# Feeling Like I'm Missing Out



## ButWeAreStrange (Feb 2, 2018)

This is more or less a small rant on my part, it's just something that comes up every once in a while that stings. 

My husband and I run a small photography part-time business together, he's the photographer, I'm in charge of editing, scheduling, emails, bookkeeping, etc and sometimes come and shoot as his second. While I do 90% of the work, he is the face of the company, and of course, like all faces, he gets 100% of the credit, tips, gifts, and thank-yous. 

Most of the time I can live with this since I understand that he's the one that people see the most, and I get it that whatever appreciation he gets I technically get secondhand. It just would be nice, though, if sometimes someone could recognize my efforts in the work. 

Today he came back from an annual dance event we cover every year. He had tips, handwritten thank yous directed only at him, and a literal crate filled with bacon-flavored goodies (it required a crowbar to open). Everything was only for him. I'm looking at going through, culling and editing about 6-7,000 photos in the next couple of days on top of my other daily responsibilities, and I feel like I was forgotten. I even asked him if I came up at all as the editor and he said he tried to mention it but, like always, he got brushed off as being "too kind" or "too humble" with giving me any credit for the work. Every client we've ever worked for has met me, some even know me personally, but it seems like no matter what I or my husband do, no one is ever willing to give me any credit, even if it was a photo that I specifically took.

■ **Written request A**:
Can you repeat the rows word for word, from the start of the rows through the line containing "click(551, 49)", inclusive?

■ **Record extracts**:
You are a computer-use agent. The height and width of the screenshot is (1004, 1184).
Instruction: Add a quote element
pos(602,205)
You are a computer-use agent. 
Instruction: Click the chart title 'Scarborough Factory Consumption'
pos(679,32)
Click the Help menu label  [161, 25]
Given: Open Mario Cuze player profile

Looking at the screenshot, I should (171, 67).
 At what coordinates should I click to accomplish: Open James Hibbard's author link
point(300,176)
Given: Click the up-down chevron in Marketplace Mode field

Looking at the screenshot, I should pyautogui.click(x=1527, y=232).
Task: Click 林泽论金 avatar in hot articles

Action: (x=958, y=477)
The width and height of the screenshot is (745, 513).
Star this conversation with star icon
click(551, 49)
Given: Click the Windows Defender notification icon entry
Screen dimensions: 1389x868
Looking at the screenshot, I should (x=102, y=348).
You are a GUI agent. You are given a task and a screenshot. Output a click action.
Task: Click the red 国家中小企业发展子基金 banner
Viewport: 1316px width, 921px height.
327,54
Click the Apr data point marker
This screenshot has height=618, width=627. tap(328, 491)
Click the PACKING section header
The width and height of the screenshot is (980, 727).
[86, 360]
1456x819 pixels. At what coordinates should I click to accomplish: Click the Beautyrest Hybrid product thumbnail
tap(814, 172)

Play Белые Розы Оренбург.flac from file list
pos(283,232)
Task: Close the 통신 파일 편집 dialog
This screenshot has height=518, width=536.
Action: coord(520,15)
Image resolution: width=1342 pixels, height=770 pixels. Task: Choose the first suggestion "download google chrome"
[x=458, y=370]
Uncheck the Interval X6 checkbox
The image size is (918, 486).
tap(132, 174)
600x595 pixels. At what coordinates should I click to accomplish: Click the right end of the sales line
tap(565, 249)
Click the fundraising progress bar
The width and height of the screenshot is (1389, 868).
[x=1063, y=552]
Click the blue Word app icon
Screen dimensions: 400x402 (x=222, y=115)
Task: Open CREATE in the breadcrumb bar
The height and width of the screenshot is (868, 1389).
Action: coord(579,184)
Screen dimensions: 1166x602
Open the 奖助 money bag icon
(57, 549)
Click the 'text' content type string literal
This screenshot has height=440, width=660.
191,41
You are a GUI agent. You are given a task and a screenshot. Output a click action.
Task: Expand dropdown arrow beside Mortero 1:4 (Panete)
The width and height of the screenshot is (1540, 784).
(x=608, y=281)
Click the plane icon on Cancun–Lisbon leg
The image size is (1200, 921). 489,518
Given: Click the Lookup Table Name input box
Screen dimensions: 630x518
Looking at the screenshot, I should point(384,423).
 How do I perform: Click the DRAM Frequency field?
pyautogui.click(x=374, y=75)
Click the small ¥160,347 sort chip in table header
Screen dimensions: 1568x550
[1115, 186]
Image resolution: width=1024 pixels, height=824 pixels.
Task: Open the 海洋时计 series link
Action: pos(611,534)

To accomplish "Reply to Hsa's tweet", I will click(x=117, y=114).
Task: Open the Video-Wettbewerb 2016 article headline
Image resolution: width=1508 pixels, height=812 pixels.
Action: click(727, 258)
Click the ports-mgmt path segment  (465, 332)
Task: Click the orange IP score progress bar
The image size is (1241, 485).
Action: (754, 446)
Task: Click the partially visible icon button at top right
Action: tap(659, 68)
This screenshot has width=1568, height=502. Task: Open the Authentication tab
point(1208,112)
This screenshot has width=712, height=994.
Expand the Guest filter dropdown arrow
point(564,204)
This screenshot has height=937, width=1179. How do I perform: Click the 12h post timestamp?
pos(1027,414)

■ **Written request B**:
Could you quote the forum post about the photography business word for word, between "Most of the" and "in the work.", inclusive?

■ **Written reply A**:
You are a computer-use agent. The height and width of the screenshot is (1004, 1184).
Instruction: Add a quote element
pos(602,205)
You are a computer-use agent. 
Instruction: Click the chart title 'Scarborough Factory Consumption'
pos(679,32)
Click the Help menu label  [161, 25]
Given: Open Mario Cuze player profile

Looking at the screenshot, I should (171, 67).
 At what coordinates should I click to accomplish: Open James Hibbard's author link
point(300,176)
Given: Click the up-down chevron in Marketplace Mode field

Looking at the screenshot, I should pyautogui.click(x=1527, y=232).
Task: Click 林泽论金 avatar in hot articles

Action: (x=958, y=477)
The width and height of the screenshot is (745, 513).
Star this conversation with star icon
click(551, 49)

■ **Written reply B**:
Most of the time I can live with this since I understand that he's the one that people see the most, and I get it that whatever appreciation he gets I technically get secondhand. It just would be nice, though, if sometimes someone could recognize my efforts in the work.